Akismet has blocked 2 of my posts for over 3 weeks now

Hey Guys

I posted 2x questions 3 weeks ago and just because I edited the post as soon as it was created to correct some spelling mistakes, that seemed to trigger the Akismet automated spam filter and both of my posts got hidden. The message said a staff will review my post soon, but it’s been 3 weeks now and the questions are still blocked. Can a human look into unblocking those posts and consider putting a leash on Akismet.

Thanks

@asdf01 I am not able to recover the post but I read through your question. In versions 18.0 and above, Dremio supports unlimited splits for PARQUET/ORC and AVRO formats. Is your dataset one of these?

Hi @balaji.ramaswamy

Thanks for your interest on this issue.

I am not able to recover the post

It would be good to know why that is. I spent hours typing up the original posts. The message from Akismet suggested that the posts were simply “temporarily hidden”. Is Akismet hiding things from the human staff at dremio? Is AI taking over?!

but I read through your question

I’m confused. So is the situation that you can see the original post contents but can’t unhide it? If so, it would be good if you could send me the original post contents so that I can make it part of a new post. Hours of my life went into those posts. It would be good if I didn’t have to do it all over again.

In versions 18.0 and above, Dremio supports unlimited splits for PARQUET/ORC and AVRO formats

Again, thanks for your help on this issue. We experienced this issue with the latest 21.2.0 release. The data seems to be in csv format that is then gzipped up. I go into more details in my original post but we are trying to query aws load balancer access logs in s3.

It would be good if these limits are either configurable or can simply be removed. We don’t mind if unreasonable queries took unreasonable amounts of time to run. If that’s the case, we would simply cancel those queries and find optimisations ourselves through the query conditions.

We don’t even mind if unreasonable queries made the server fall over. That would at least give us an opportunity to resolve the issue ourselves by adding more resources.

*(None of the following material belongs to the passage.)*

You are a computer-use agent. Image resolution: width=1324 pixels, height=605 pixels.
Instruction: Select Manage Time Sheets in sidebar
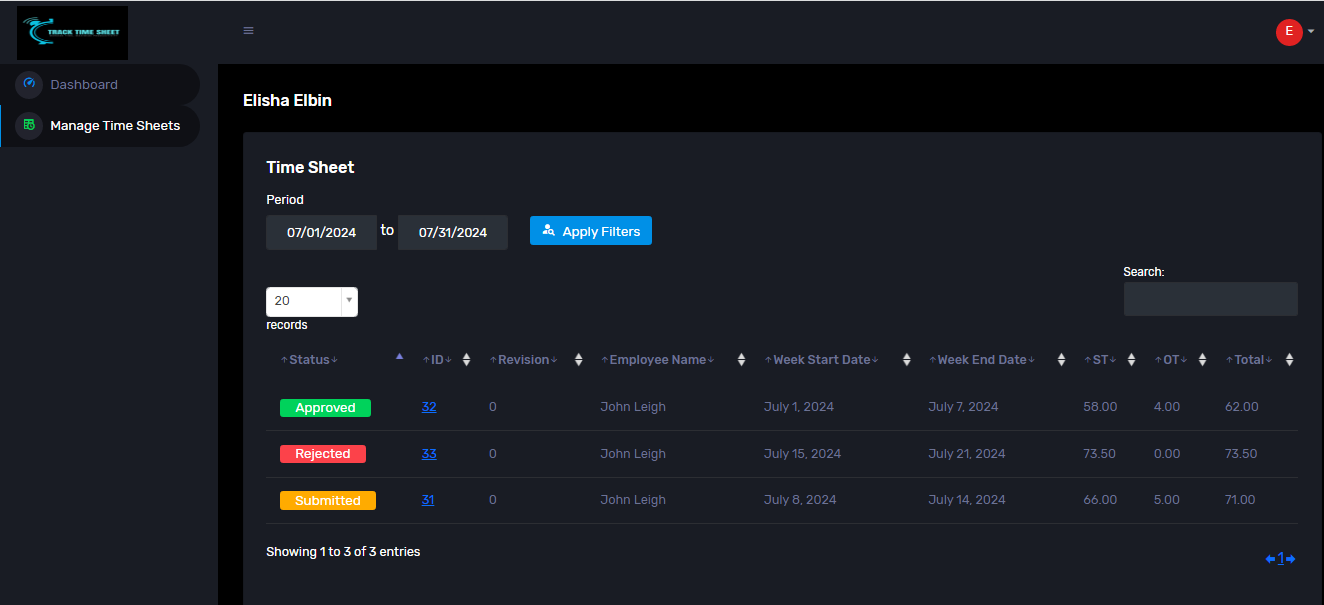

What we do have issues with is dremio precluding us of having any access to our data after making claims of being able to handle data lakes with petabytes of data. We also have issues with dremio suggesting that we change our data structure after previously expressing an understanding and respect for divergent data formats of your customers.

In this case, it’s not that we are resisting changes to our data structure, it’s just that we have no control over the data structure that aws is producing for their load balancer access logs.

All this discussion might be very confusing for anyone reading this thread without the context from the original post. So if you have access to the original post contents, please send it to me somehow and I will repost the original post contents and we can continue the discussion there.

Thanks again for your interest.

Hi @balaji.ramaswamy.

Are you having any luck with unblocking my previous posts?

Thanks

@asdf01 Currently the only file formats that unlimited splits are supported are PARQUET/ORC and AVRO. How many files are you trying to promote? Can you split them in 2 folders and promote them as 2 PDS?

Hi @balaji.ramaswamy

Thanks for your continued support.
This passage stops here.